--- Provided material ---

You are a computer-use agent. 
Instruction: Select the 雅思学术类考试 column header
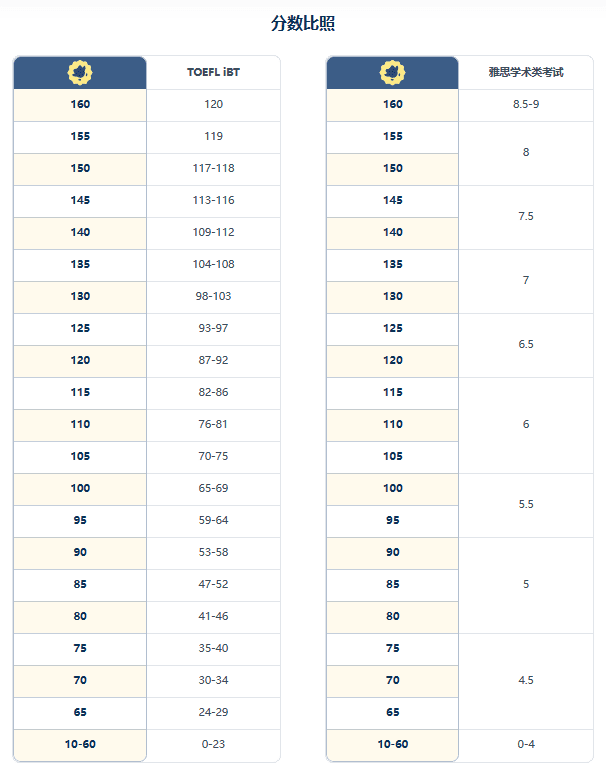click(526, 72)
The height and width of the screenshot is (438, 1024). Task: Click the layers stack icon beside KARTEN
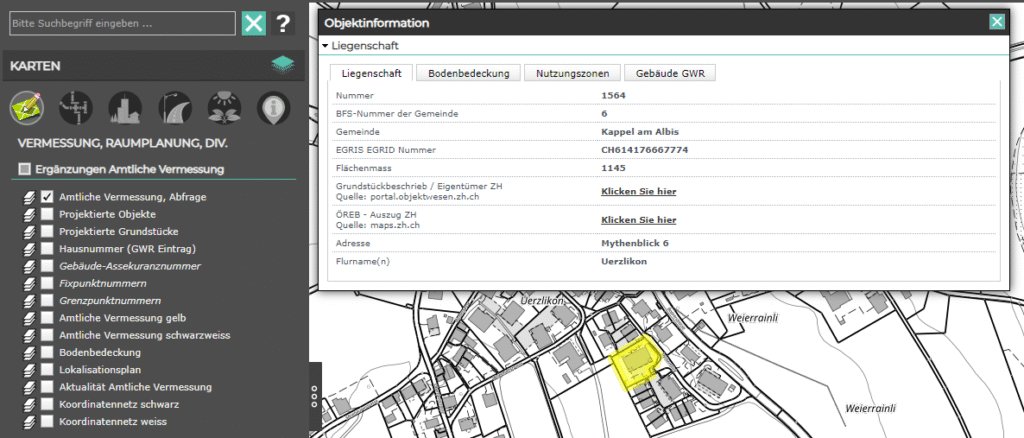284,65
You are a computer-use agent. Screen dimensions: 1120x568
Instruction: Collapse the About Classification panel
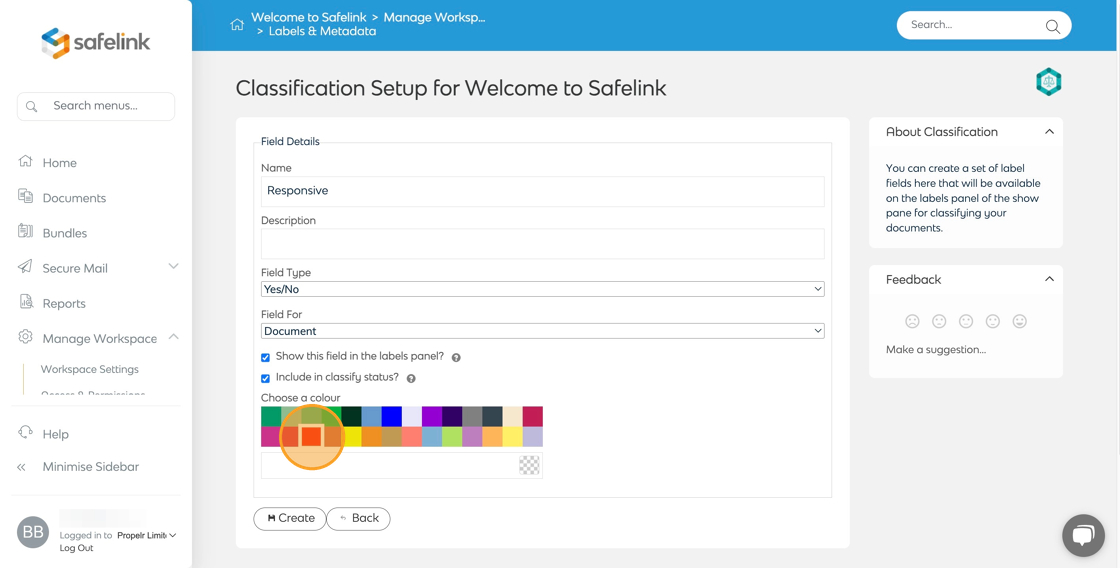coord(1049,132)
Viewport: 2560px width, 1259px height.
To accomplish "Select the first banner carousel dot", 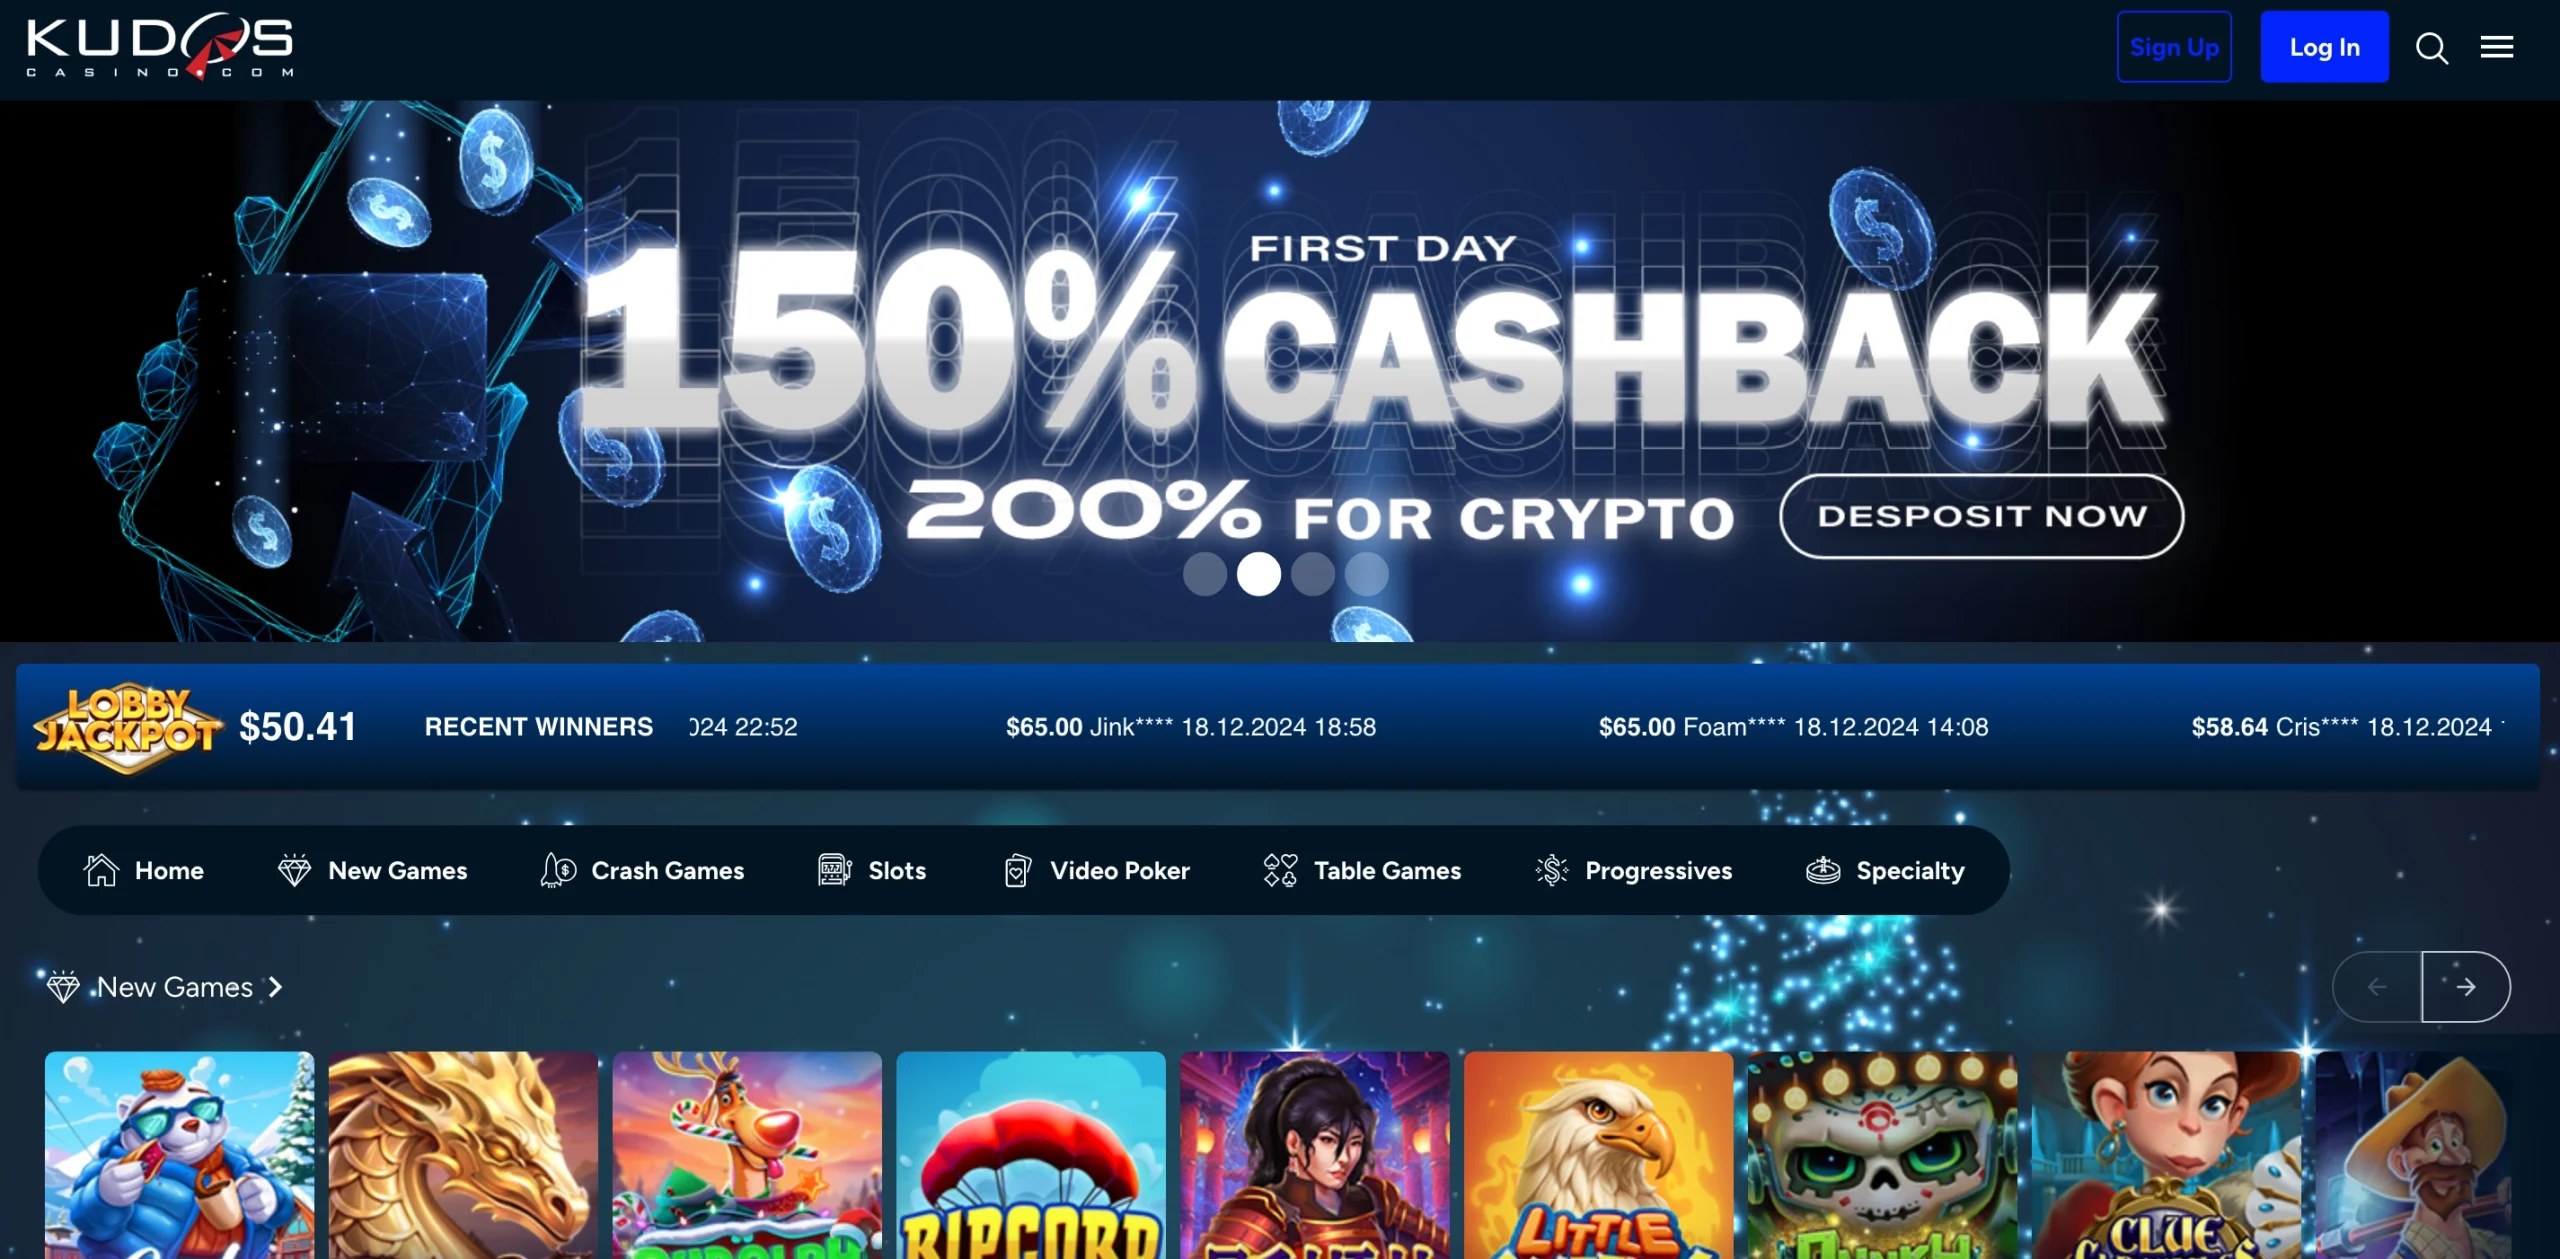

---

**Exercise goal:**
Leave every picture out and set down exactly the lines running from the one with "You are a computer-use agent. Screen" to the last line of the material above.

**Task result:**
You are a computer-use agent. Screen dimensions: 1120x568
Instruction: Collapse the About Classification panel
coord(1049,132)
Viewport: 2560px width, 1259px height.
To accomplish "Select the first banner carousel dot", 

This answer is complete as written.